START Records shown

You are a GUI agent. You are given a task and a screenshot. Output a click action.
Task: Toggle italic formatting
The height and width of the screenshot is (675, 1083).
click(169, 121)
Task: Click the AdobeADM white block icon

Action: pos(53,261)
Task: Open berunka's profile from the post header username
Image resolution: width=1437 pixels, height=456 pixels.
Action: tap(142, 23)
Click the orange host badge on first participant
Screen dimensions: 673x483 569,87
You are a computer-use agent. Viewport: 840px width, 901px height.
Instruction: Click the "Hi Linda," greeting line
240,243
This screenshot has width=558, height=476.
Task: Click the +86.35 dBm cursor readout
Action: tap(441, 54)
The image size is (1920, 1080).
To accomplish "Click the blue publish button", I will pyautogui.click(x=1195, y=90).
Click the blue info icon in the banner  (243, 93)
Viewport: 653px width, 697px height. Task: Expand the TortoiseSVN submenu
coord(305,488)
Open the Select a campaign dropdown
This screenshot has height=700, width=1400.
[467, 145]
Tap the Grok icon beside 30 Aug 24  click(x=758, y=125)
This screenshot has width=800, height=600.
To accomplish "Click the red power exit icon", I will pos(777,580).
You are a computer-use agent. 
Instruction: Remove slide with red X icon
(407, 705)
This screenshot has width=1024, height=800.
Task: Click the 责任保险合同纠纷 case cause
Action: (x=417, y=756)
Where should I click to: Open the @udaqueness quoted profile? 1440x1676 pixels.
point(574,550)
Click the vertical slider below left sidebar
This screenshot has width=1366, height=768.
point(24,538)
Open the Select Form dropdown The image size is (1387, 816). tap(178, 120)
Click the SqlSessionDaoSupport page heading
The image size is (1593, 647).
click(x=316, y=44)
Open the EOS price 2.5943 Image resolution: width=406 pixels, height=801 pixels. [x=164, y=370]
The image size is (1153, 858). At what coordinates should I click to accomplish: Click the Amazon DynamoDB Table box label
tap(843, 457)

END Records shown

[What to produce] Can you swap every "Instruction" in the records above for "Goal" and give all the lines again with nothing else changed?

[Result]
You are a GUI agent. You are given a task and a screenshot. Output a click action.
Task: Toggle italic formatting
The height and width of the screenshot is (675, 1083).
click(169, 121)
Task: Click the AdobeADM white block icon

Action: pos(53,261)
Task: Open berunka's profile from the post header username
Image resolution: width=1437 pixels, height=456 pixels.
Action: tap(142, 23)
Click the orange host badge on first participant
Screen dimensions: 673x483 569,87
You are a computer-use agent. Viewport: 840px width, 901px height.
Goal: Click the "Hi Linda," greeting line
240,243
This screenshot has width=558, height=476.
Task: Click the +86.35 dBm cursor readout
Action: tap(441, 54)
The image size is (1920, 1080).
To accomplish "Click the blue publish button", I will pyautogui.click(x=1195, y=90).
Click the blue info icon in the banner  (243, 93)
Viewport: 653px width, 697px height. Task: Expand the TortoiseSVN submenu
coord(305,488)
Open the Select a campaign dropdown
This screenshot has height=700, width=1400.
[467, 145]
Tap the Grok icon beside 30 Aug 24  click(x=758, y=125)
This screenshot has width=800, height=600.
To accomplish "Click the red power exit icon", I will pos(777,580).
You are a computer-use agent. 
Goal: Remove slide with red X icon
(407, 705)
This screenshot has width=1024, height=800.
Task: Click the 责任保险合同纠纷 case cause
Action: (x=417, y=756)
Where should I click to: Open the @udaqueness quoted profile? 1440x1676 pixels.
point(574,550)
Click the vertical slider below left sidebar
This screenshot has width=1366, height=768.
point(24,538)
Open the Select Form dropdown The image size is (1387, 816). tap(178, 120)
Click the SqlSessionDaoSupport page heading
The image size is (1593, 647).
click(x=316, y=44)
Open the EOS price 2.5943 Image resolution: width=406 pixels, height=801 pixels. [x=164, y=370]
The image size is (1153, 858). At what coordinates should I click to accomplish: Click the Amazon DynamoDB Table box label
tap(843, 457)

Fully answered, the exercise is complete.